Papers of the Week

The dorsal anterior cingulate cortex (dACC) is a critical brain area for pain and autonomic processing, making it a promising non-invasive therapeutic target. We leverage the high spatial resolution and deep focal lengths of low-intensity focused ultrasound (LIFU) to non-invasively modulate the dACC for effects on behavioral and cardiac autonomic responses using transient heat pain stimuli. N = 16 healthy human volunteers (6M/10F) received transient contact heat pain during either LIFU to the dACC or Sham stimulation. Continuous electroencephalogram (EEG), electrocardiogram (ECG), and electrodermal response (EDR) were recorded. Outcome measures included pain ratings, heart-rate variability, EDR response, blood pressure, and the amplitude of the contact heat-evoked potential (CHEP).LIFU reduced pain ratings by 1.09 ± 0.20 points relative to Sham. LIFU increased heart rate variability indexed by the standard deviation of normal sinus beats (SDNN), low frequency (LF) power, and the low-frequency/high-frequency (LF/HF) ratio. There were no effects on blood pressure or EDR. LIFU resulted in a 38.1% reduction in the P2 CHEP amplitude. Results demonstrate LIFU to the dACC reduces pain and alters autonomic responses to acute heat pain stimuli. This has implications for the causal understanding of human pain and autonomic processing in the dACC and potential future therapeutic options for pain relief and modulation of homeostatic signals.
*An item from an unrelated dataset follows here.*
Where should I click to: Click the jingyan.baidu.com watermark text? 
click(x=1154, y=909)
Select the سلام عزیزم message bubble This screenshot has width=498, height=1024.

New lines of inquiry demonstrate autonomic signals like heart rate variability (HRV) are aberrant in chronic pain and mental health disorders, which may contribute to their underlying etiology. The dorsal anterior cingulate cortex (dACC) is a key center in pain processing with direct influences on autonomic function, but its depth precludes direct access without invasive surgery. For the first time in humans, we demonstrate low-intensity focused ultrasound (LIFU) can non-invasively and selectively modulate the dACC to reduce acute pain perception, autonomic responses, and pain processing signals. This work further establishes a causal role of the dACC in pain and autonomic processing with potential future clinical applications in chronic pain and neuropsychological populations.